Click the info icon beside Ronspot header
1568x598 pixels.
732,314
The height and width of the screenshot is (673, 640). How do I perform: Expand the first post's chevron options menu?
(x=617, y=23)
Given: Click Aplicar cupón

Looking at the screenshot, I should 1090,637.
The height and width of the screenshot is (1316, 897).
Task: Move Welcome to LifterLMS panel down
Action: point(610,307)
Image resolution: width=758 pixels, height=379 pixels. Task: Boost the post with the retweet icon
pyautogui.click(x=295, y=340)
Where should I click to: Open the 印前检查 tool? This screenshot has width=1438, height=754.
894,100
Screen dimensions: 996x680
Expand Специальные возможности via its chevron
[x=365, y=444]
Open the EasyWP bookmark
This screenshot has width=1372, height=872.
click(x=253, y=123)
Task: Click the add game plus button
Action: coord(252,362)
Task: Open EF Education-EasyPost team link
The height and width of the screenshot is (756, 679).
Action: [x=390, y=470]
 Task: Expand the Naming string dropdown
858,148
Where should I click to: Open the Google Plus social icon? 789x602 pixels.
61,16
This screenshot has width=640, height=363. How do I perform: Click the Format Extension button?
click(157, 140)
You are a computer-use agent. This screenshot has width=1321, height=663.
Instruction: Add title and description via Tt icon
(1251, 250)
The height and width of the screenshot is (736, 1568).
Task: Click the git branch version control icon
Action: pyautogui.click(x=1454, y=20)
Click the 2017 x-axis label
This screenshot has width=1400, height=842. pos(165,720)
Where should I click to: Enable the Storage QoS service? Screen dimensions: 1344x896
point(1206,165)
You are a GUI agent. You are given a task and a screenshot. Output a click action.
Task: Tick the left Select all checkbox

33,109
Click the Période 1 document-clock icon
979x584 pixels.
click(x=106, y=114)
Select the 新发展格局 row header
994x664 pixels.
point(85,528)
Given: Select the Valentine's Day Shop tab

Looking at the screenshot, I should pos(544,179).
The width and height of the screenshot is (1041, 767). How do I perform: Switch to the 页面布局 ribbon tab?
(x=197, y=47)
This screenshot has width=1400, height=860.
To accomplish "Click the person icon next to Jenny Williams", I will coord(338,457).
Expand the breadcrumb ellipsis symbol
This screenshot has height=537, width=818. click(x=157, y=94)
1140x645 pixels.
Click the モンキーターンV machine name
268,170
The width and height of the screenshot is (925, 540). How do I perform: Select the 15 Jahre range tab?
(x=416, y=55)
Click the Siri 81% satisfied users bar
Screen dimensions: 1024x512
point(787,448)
* * *
Activity: Word for word, return each of the entries shown above.

Task answer:
Click the info icon beside Ronspot header
1568x598 pixels.
732,314
The height and width of the screenshot is (673, 640). How do I perform: Expand the first post's chevron options menu?
(x=617, y=23)
Given: Click Aplicar cupón

Looking at the screenshot, I should 1090,637.
The height and width of the screenshot is (1316, 897).
Task: Move Welcome to LifterLMS panel down
Action: point(610,307)
Image resolution: width=758 pixels, height=379 pixels. Task: Boost the post with the retweet icon
pyautogui.click(x=295, y=340)
Where should I click to: Open the 印前检查 tool? This screenshot has width=1438, height=754.
894,100
Screen dimensions: 996x680
Expand Специальные возможности via its chevron
[x=365, y=444]
Open the EasyWP bookmark
This screenshot has width=1372, height=872.
click(x=253, y=123)
Task: Click the add game plus button
Action: coord(252,362)
Task: Open EF Education-EasyPost team link
The height and width of the screenshot is (756, 679).
Action: [x=390, y=470]
 Task: Expand the Naming string dropdown
858,148
Where should I click to: Open the Google Plus social icon? 789x602 pixels.
61,16
This screenshot has width=640, height=363. How do I perform: Click the Format Extension button?
click(157, 140)
You are a computer-use agent. This screenshot has width=1321, height=663.
Instruction: Add title and description via Tt icon
(1251, 250)
The height and width of the screenshot is (736, 1568).
Task: Click the git branch version control icon
Action: pyautogui.click(x=1454, y=20)
Click the 2017 x-axis label
This screenshot has width=1400, height=842. pos(165,720)
Where should I click to: Enable the Storage QoS service? Screen dimensions: 1344x896
point(1206,165)
You are a GUI agent. You are given a task and a screenshot. Output a click action.
Task: Tick the left Select all checkbox

33,109
Click the Période 1 document-clock icon
979x584 pixels.
click(x=106, y=114)
Select the 新发展格局 row header
994x664 pixels.
point(85,528)
Given: Select the Valentine's Day Shop tab

Looking at the screenshot, I should pos(544,179).
The width and height of the screenshot is (1041, 767). How do I perform: Switch to the 页面布局 ribbon tab?
(x=197, y=47)
This screenshot has width=1400, height=860.
To accomplish "Click the person icon next to Jenny Williams", I will coord(338,457).
Expand the breadcrumb ellipsis symbol
This screenshot has height=537, width=818. click(x=157, y=94)
1140x645 pixels.
Click the モンキーターンV machine name
268,170
The width and height of the screenshot is (925, 540). How do I perform: Select the 15 Jahre range tab?
(x=416, y=55)
Click the Siri 81% satisfied users bar
Screen dimensions: 1024x512
point(787,448)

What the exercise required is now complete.